Davalı Hazine, 27.12.2007 tarihli celsede davaya konu yerin TMK.nun 713/6. maddesi gereğince Hazine adına tapuya tesciline karar verilmesini talep etmiştir. Mahkemece, dava değeri nedeniyle asliye hukuk mahkemesinin görevli olduğundan bahisle görevsizlik kararı verilmiş, hükmü vekâlet ücreti takdir edilmediğinden bahisle davalı Hazine vekili tarafından temyiz edilmekle; Yargıtay 14. Hukuk Dairesinin 07/05/2009 tarih 2009/4638 E. - 5765 K. sayılı kararıyla düzeltilmiş şekliyle onanarak kesinleşmiş, dosya görevsizlikle kendisine gelen asliye hukuk mahkemesince davanın reddine, davalı Hazinenin talebinin kabulü ile (A) harfli gösterilen toplam 4604,25 m²’lik taşınmazın hâli arazi vasfı ile davalı Hazine adına tapuya kayıt ve tesciline karar verilmiş, hüküm davacı gerçek kişi vekili tarafından temyiz edilmiştir.

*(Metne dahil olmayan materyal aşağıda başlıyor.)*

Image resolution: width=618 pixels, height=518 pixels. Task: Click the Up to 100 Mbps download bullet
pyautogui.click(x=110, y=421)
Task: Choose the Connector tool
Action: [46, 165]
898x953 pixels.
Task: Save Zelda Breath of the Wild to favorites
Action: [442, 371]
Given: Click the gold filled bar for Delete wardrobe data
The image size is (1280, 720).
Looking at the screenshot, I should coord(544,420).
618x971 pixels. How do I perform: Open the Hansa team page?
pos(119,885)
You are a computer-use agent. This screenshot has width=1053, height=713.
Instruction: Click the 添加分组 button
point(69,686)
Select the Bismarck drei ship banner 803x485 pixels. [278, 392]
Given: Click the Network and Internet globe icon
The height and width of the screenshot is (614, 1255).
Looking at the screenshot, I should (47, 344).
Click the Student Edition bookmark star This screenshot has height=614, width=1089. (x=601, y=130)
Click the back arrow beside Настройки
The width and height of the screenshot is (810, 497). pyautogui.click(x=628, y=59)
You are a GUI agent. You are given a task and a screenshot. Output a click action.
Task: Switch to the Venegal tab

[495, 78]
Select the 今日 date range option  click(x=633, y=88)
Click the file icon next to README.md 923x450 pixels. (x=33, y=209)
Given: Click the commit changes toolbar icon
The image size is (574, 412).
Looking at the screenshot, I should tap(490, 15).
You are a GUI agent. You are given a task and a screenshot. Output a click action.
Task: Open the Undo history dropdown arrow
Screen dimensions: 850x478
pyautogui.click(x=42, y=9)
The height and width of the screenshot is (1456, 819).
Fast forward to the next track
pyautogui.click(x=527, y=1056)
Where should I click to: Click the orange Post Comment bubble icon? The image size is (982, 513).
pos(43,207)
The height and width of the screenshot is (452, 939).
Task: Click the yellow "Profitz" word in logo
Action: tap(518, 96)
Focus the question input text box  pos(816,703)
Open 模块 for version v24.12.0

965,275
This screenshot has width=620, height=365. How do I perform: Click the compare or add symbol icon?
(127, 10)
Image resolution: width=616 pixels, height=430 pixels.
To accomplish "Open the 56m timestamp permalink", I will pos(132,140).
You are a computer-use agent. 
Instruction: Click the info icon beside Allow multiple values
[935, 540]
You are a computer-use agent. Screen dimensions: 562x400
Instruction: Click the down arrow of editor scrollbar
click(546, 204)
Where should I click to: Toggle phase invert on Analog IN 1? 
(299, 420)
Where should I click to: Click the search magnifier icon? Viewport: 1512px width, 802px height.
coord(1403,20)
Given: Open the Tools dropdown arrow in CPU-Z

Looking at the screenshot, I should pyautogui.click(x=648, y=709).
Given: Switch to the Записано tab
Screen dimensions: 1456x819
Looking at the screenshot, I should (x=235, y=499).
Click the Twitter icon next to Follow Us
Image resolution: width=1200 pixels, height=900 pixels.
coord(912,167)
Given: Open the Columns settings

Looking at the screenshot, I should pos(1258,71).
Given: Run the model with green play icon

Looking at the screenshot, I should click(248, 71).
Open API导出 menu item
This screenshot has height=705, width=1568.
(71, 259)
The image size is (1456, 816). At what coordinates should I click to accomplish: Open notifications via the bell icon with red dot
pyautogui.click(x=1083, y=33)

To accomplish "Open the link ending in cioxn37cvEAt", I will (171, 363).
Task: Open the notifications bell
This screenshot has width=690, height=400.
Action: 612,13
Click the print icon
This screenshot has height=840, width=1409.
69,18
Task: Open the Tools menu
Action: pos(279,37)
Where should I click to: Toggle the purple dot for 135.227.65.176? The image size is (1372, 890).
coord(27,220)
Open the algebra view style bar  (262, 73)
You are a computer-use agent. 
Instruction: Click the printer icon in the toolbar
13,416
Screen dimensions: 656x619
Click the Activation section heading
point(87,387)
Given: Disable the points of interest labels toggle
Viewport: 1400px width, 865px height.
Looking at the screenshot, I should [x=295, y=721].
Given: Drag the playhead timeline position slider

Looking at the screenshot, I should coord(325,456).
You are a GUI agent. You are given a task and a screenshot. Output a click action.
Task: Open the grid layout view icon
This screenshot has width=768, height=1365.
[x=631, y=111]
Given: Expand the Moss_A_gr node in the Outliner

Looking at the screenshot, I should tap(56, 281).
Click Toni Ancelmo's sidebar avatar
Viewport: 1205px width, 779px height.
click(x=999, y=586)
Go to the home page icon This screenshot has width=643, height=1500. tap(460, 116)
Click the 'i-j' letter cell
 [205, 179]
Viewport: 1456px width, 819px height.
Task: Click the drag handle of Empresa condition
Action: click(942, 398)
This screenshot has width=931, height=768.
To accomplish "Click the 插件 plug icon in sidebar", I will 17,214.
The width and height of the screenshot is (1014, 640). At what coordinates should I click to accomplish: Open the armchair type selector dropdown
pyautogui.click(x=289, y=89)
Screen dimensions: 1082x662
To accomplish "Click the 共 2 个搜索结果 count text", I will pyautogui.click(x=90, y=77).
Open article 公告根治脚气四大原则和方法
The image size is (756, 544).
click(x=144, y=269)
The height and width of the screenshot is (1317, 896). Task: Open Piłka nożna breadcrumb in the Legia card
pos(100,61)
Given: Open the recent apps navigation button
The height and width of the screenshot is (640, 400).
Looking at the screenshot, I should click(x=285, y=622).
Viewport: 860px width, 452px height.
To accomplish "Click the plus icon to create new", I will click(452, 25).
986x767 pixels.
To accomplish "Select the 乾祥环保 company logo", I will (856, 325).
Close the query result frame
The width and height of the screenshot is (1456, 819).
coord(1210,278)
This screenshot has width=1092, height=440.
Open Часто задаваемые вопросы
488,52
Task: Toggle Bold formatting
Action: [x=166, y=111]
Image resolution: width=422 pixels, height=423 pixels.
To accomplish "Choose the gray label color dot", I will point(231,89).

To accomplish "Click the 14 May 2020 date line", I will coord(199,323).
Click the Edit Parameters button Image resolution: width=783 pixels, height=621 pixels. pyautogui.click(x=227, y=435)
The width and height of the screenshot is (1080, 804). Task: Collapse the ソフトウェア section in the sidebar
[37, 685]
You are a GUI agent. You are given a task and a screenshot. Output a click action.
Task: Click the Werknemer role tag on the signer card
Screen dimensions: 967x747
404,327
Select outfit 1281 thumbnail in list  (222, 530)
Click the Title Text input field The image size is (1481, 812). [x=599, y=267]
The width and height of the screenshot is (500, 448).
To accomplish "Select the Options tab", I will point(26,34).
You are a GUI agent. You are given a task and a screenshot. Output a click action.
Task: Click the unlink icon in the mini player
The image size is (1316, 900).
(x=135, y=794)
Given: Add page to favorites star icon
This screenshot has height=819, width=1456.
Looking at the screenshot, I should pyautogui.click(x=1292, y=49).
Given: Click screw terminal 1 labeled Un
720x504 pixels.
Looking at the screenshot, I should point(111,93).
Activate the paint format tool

Dava dilekçesindeki açıklamaya göre dava, Medenî Kanunun 713. maddesi hükmü uyarınca tapusuz olan taşınmazın tescili istemine ilişkindir.
Çekişmeli taşınmazın bulunduğu yerde tesbit tarihinden önce orman kadastrosu yapılmamıştır. Genel arazi kadastrosu işlemi ise 10.05.1982 yılında yapılmış ve sonuçları 11.03.1982 - 12.04.1982 tarihleri arasında ilân edilmiş ve kesinleşmiştir.
Mahkemece, yapılan araştırma ve inceleme hüküm kurmaya yeterli değildir: Şöyle ki; davacı 1985 tarih 3 sıra numaralı tapu kaydına dayanmıştır. Mahkemece, davacının dayandığı tapu kaydının tüm geldi ve gitti kayıtları ile getirtilerek keşif sırasında mahallinde usûlüne uygun şekilde uygulanmamış, çekişmeli taşınmaza uyup uymadığı tespit edilmemiştir. Davacının dayandığı tapu kaydı, tescil ilâmı ile oluşmuştur. Dairece iade kararı ile getirilen Mut Asliye Hukuk Mahkemesinin 1981/107 E.- 1982/44 K. sayılı tescil dosyasında Hazinenin taraf olduğu anlaşılmaktadır. Bu nedenle, mahkemece yeniden yapılacak keşifte, tescil ilâmı ve krokisi usûlîne uygun bir şekilde uygulanarak dayanak tapu kaydının miktarı ile geçerli kapsamı saptanmalı, tapunun başka bir taşınmaza revizyon görüp görmediği araştırılmalı, dayanılan tapu kaydı sınırları zeminde tek tek bulunarak, bitişik kadastro parseli malikleri ile mahalli bilirkişi yardımıyla bağlantı kurulmalı ve bu durum fen bilirkişi krokisi üzerinde gösterilerek keşfi
izleme olanağı saptanmalı, tescil davasında taraf olmayan Orman Yönetimi bakımından tescil hükmünün ve taşınmazın belirlenen vasfının kesin hüküm teşkil etmemekle birlikte güçlü delil olacağı düşünülmeli, usûlînce orman araştırması yapılarak tescil dosyasındaki vasıflandırmanın eski tarihli resmî belge ve bilgilerle uyumlu olup olmadığı bilirkişiler marifetiyle belirlenmeli ve bu durum fen bilirkişi krokisi üzerinde gösterilerek keşfi izleme olanağı saptanmalı ve toplanacak tüm kanıtlar birlikte değerlendirilip, ulaşılacak sonuca göre bir hüküm kurulmalıdır.
SONUÇ: Yukarıda açıklanan nedenlerle; davacı gerçek kişi vekilinin temyiz itirazlarının kabulü ile hükmün BOZULMASINA, temyiz harcının istek halinde iadesine 07/11/2013 günü oy birliği ile karar verildi.